Both LV-GLS and RV-GLS at baseline showed a significant correlation with disease severity measured by the J4S. This underlines the nature of JSSc as a systemic condition in which organ damage develops, especially in the diffuse subtype. Of interest, this correlation was less strong during the follow-up observation, as J4S improved while LV-GLS underwent a general worsening. This discrepancy might be due to immunosuppressive therapy, which is likely effective for organs other than the heart.
In general, the pathogenesis of JSSc and cardiac damage is still controversial [18]. Most likely, ischaemia due to microvascular changes and concomitant chronic inflammation result in two different patterns of tissue fibrosis: replacement fibrosis and interstitial/perivascular fibrosis [19, 20]. Our study seems to support the first mechanism more, as STE is more sensitive to subendocardial ischaemia while the reduction of EF is more related to the combined process.
Our study has some limitations.
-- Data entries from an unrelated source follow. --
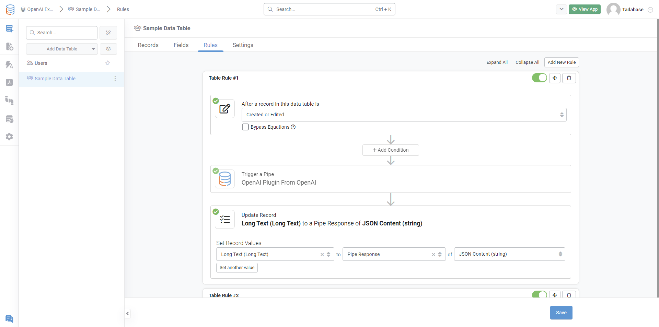This screenshot has width=659, height=327.
Task: Open the chat support icon
Action: click(x=9, y=319)
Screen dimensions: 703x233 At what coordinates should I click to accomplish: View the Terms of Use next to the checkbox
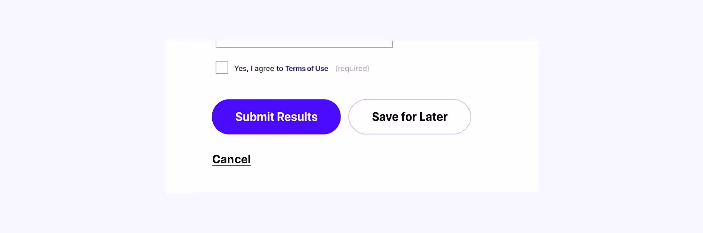[306, 69]
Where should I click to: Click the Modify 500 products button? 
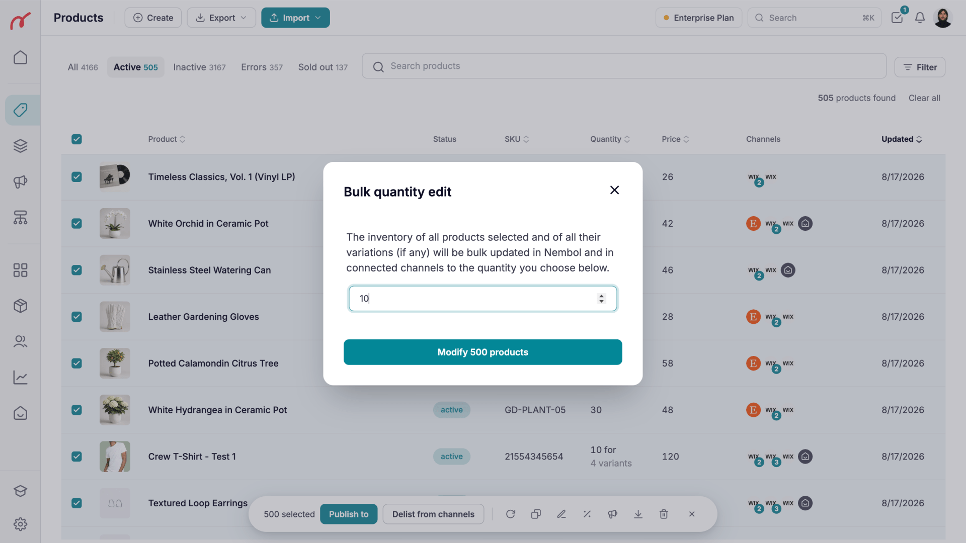click(482, 352)

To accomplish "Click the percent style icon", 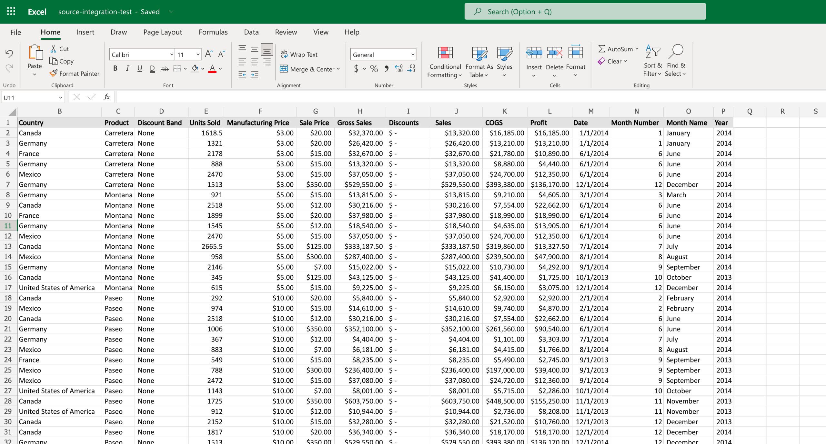I will pyautogui.click(x=374, y=69).

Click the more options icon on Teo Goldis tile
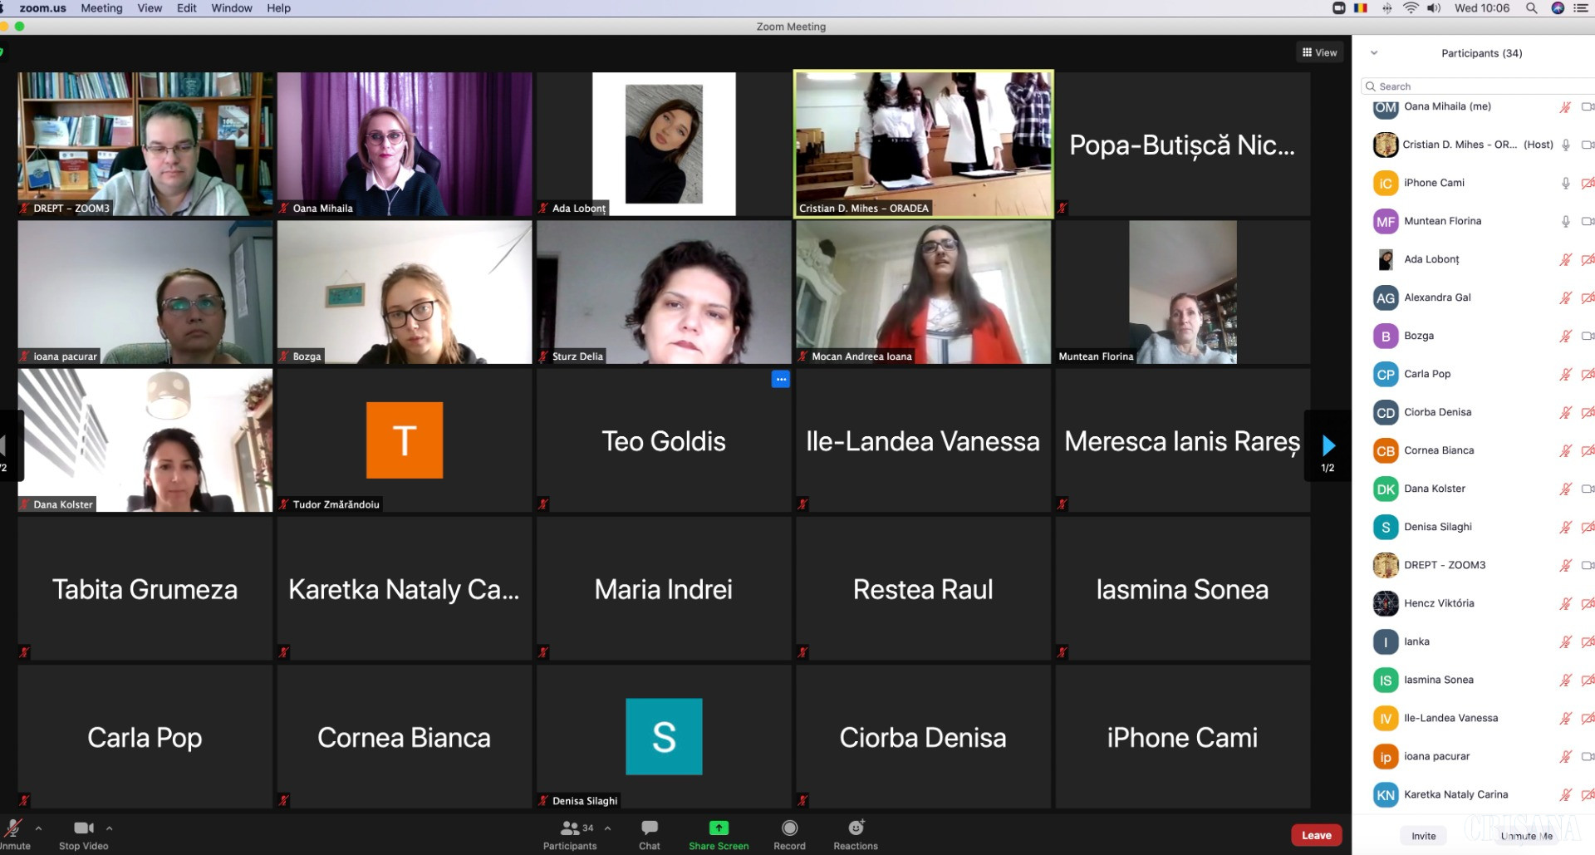[x=780, y=380]
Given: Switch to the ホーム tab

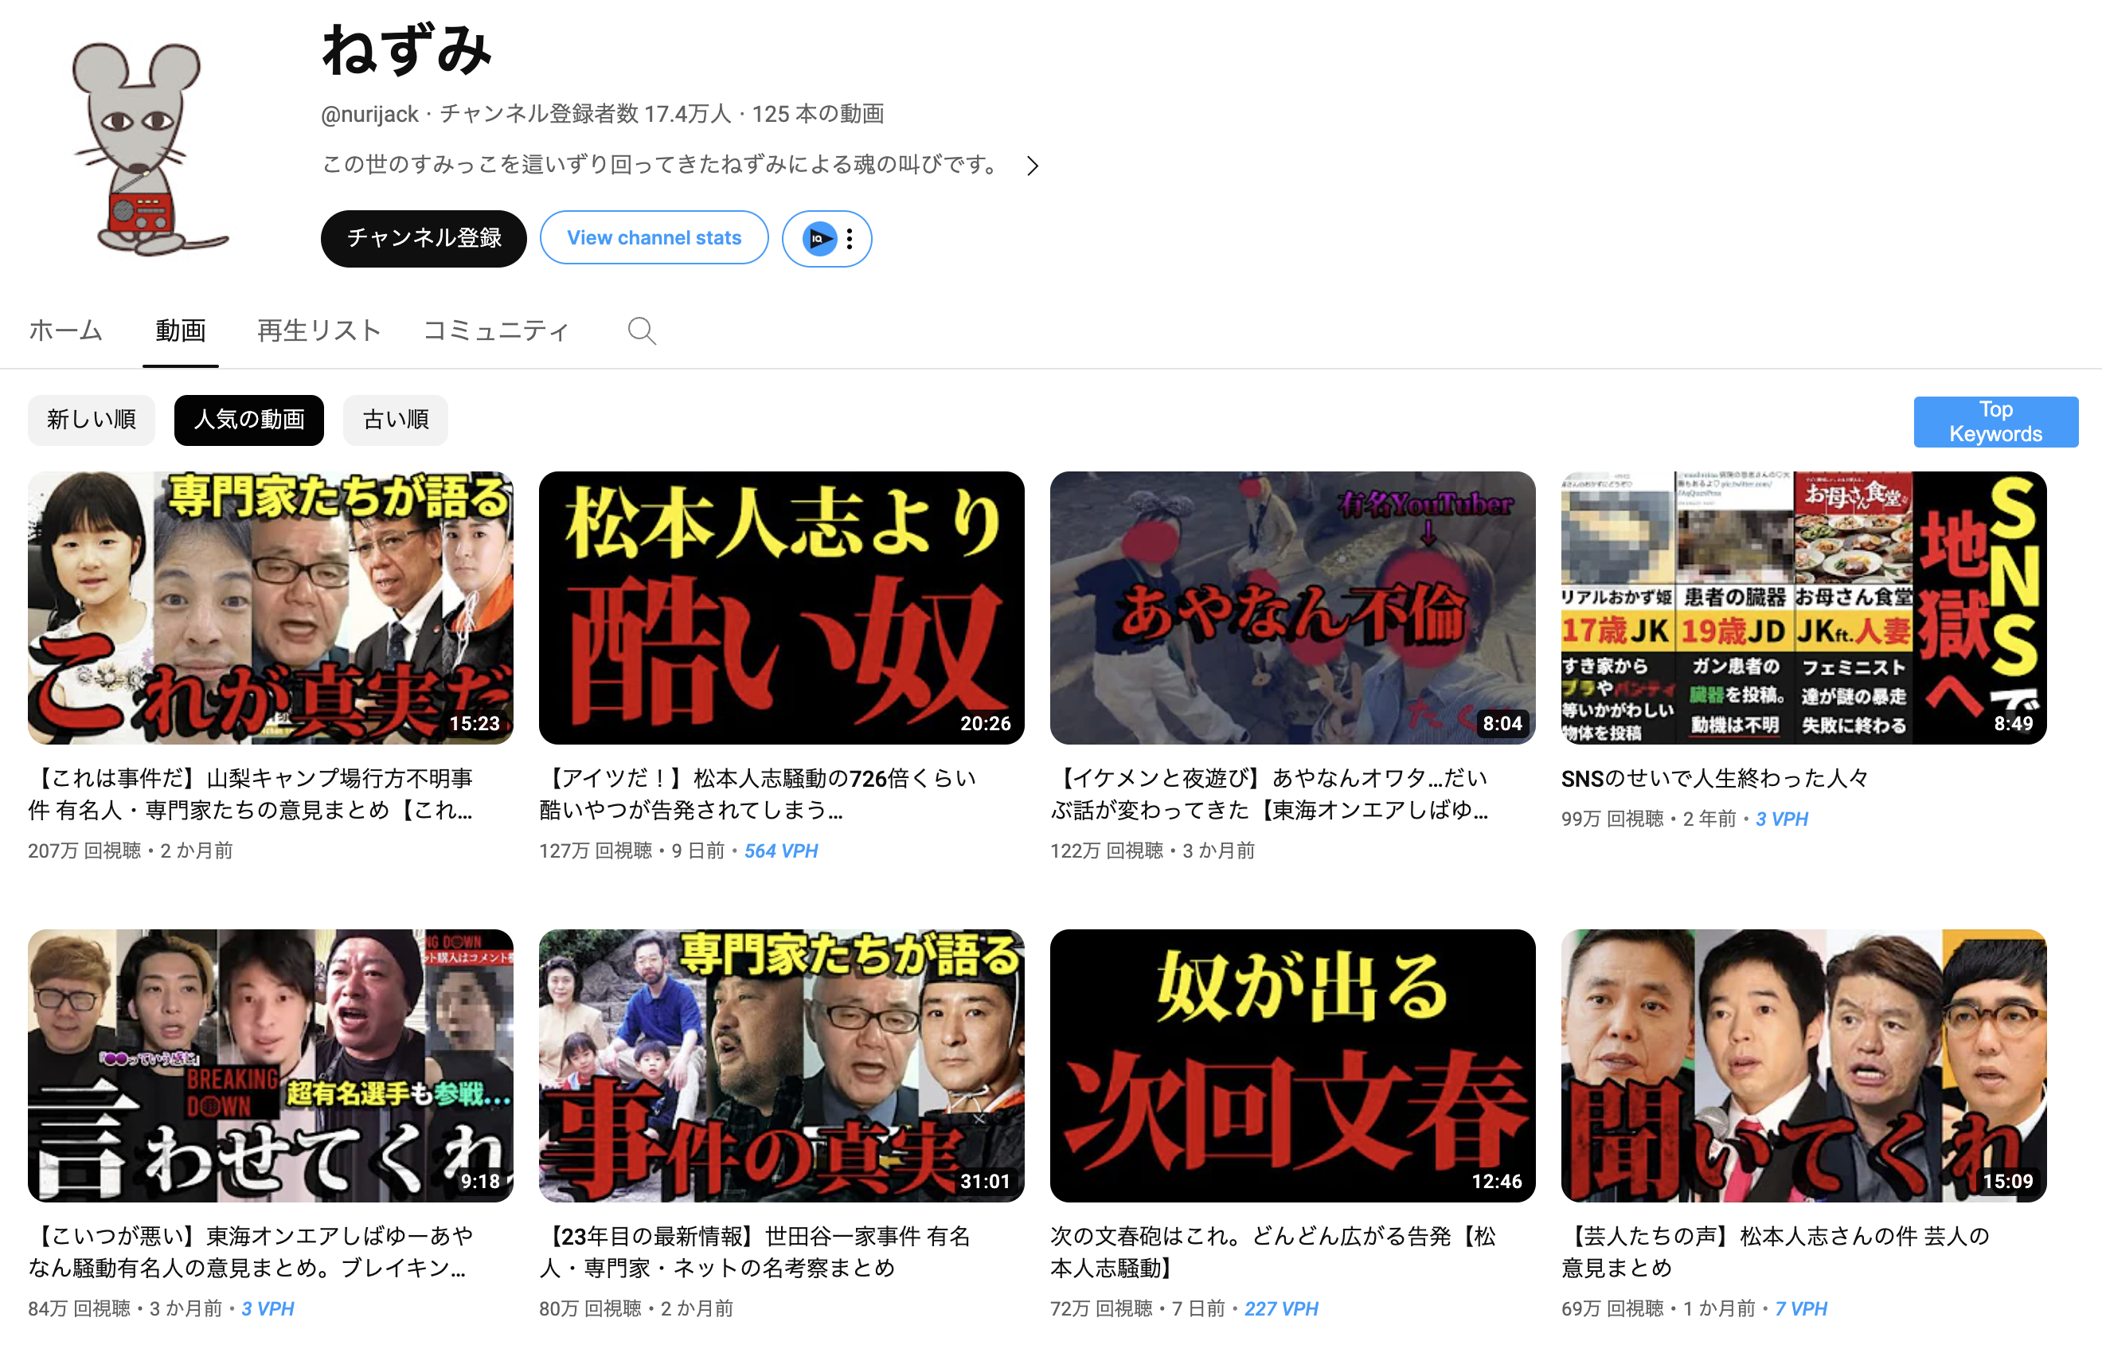Looking at the screenshot, I should pyautogui.click(x=66, y=331).
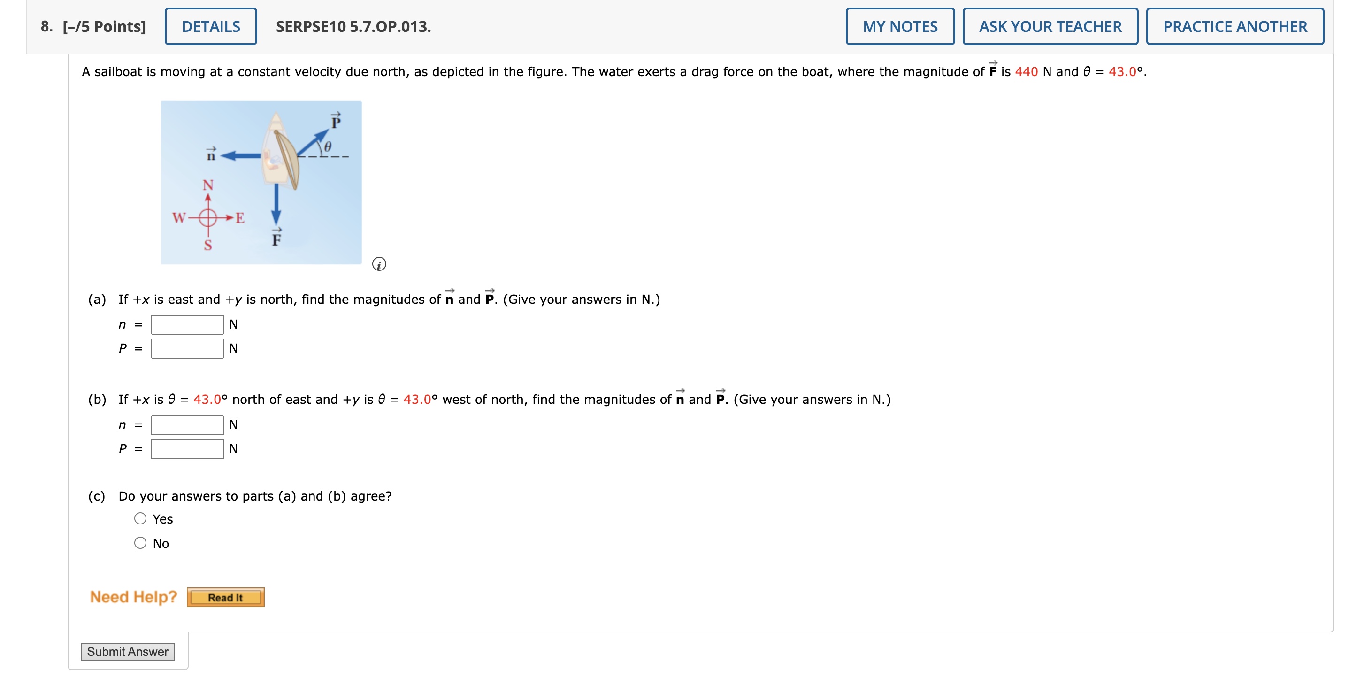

STE was not performed at disease onset in every patient because ours, being an Italian referral centre, often admits patients previously followed by peripheral hospitals where STE is not available. Indeed, the number of patients completing the follow-up assessment was half of the initial one. Nevertheless, we decided to describe these preliminary data as a proof-of-concept study in order to promote and stimulate larger studies on this topic in the future.
In conclusion, STE is more sensitive than cEcho to evaluate the cardiac involvement in patients with JSSc. Over time, we observed a gradual worsening of LV-GLS, a sign of a progressive left ventricular dysfunction, that anticipated by several months a decrease in the EF.
Funding: No specific funding was received from any funding bodies in the public, commercial or not-for-profit sectors to carry out the work described in this article.
Disclosure statement: The authors have declared no conflicts of interest.
Supplementary data
Supplementary data are available at Rheumatology online.